Mas eis que Madre Teresa, com um sorriso singelo e modesto, respondeu: “Meu filho, para que toda essa desgraça que você acabou de testemunhar deixe de existir apenas duas coisas necessitam melhorar”. E completou: “Eu e você”. Está aí, nestas sete letras, o perfeito e sábio resumo do problema da raça humana.
Ao saber desse episódio fiquei a pensar em uma pintura de Georges Rochegrosse (acima) magistralmente descrita pelo escritor português Albino Forjaz de Sampaio: “É um quadro que representa a vida. No primeiro plano muitas criaturas erguem o braço para chegar mais alto. Homens de casaca tão corretos como se fossem para um baile. Homens condecorados e homens banais, velhos e moços, misturam-se e empurram-se, disputando-se numa agonia pavorosa, num combate sem nome. Aquele monte é a ambição de subir na vida. Atrás, pela riba acima, numa escalada vertiginosa, aparece uma maré cheia de cabeças ululantes, estranguladas pela ambição, correndo, empurrando-se, pisando os que ficam. Todos daquela multidão ávida querem ser os primeiros. O lugar é disputado a soco, a murro, a dente. O caminho que leva ao triunfo é uma cena medonha que mais parece a fuga duma derrota”.
E prossegue o escritor lusitano: “Não há trégua, não há descanso. Cada um vigia sempre o seu vizinho, espreita se ele cai, e tripudia, espreita se ele sobe, e inveja-o. Trava-se um combate em que o mais cruel, o mais forte, o mais canalha, é que triunfa. Nada de piedade nem de compaixão. Se não esmagares, serás esmagado. Não há tempo de olhar, nem de pensar sequer. Avançar seja como for, custe o que custar”.

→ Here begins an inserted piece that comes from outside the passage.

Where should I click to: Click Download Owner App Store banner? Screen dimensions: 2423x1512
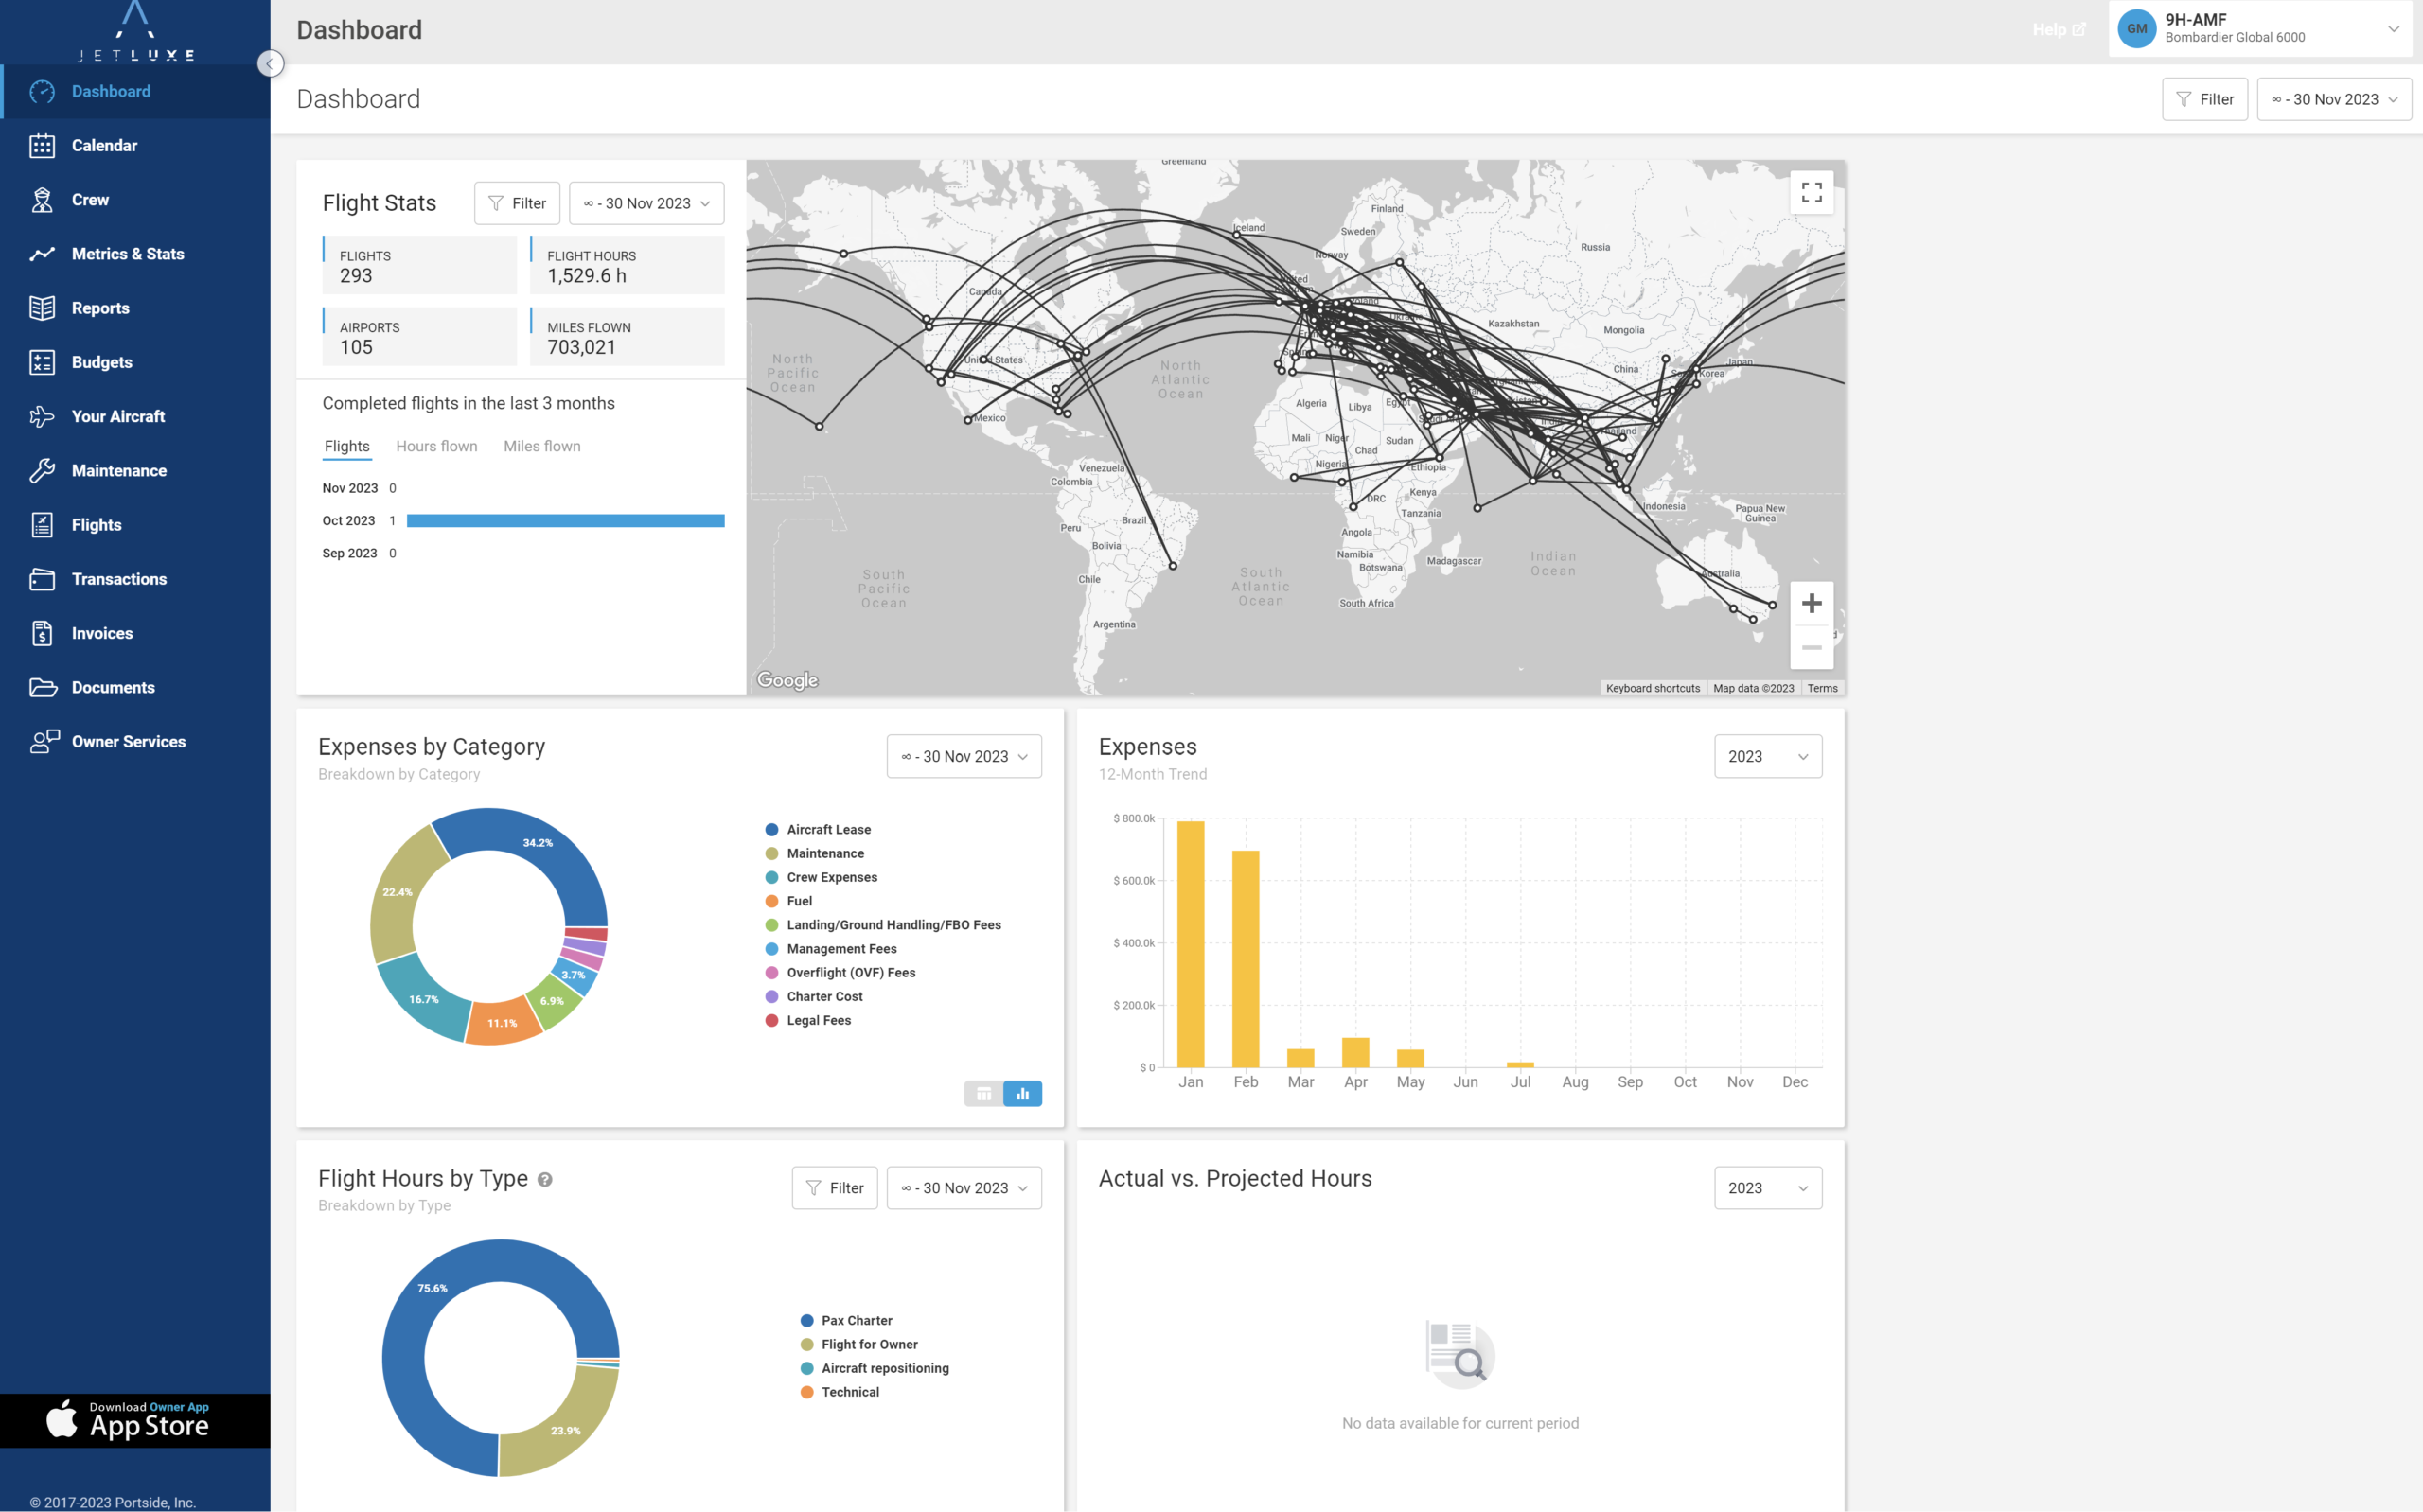tap(135, 1420)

Não há necessidade de se ir a museu algum para olhar este quadro de Rochegrosse. Basta prestar atenção na cena pavorosa de crianças disputando comida com ratos pelas favelas, vítimas de um desperdício brutal de recursos públicos e privados – lá estará esta pintura, sem retoques, gritando de forma doída que eu e você temos que melhorar!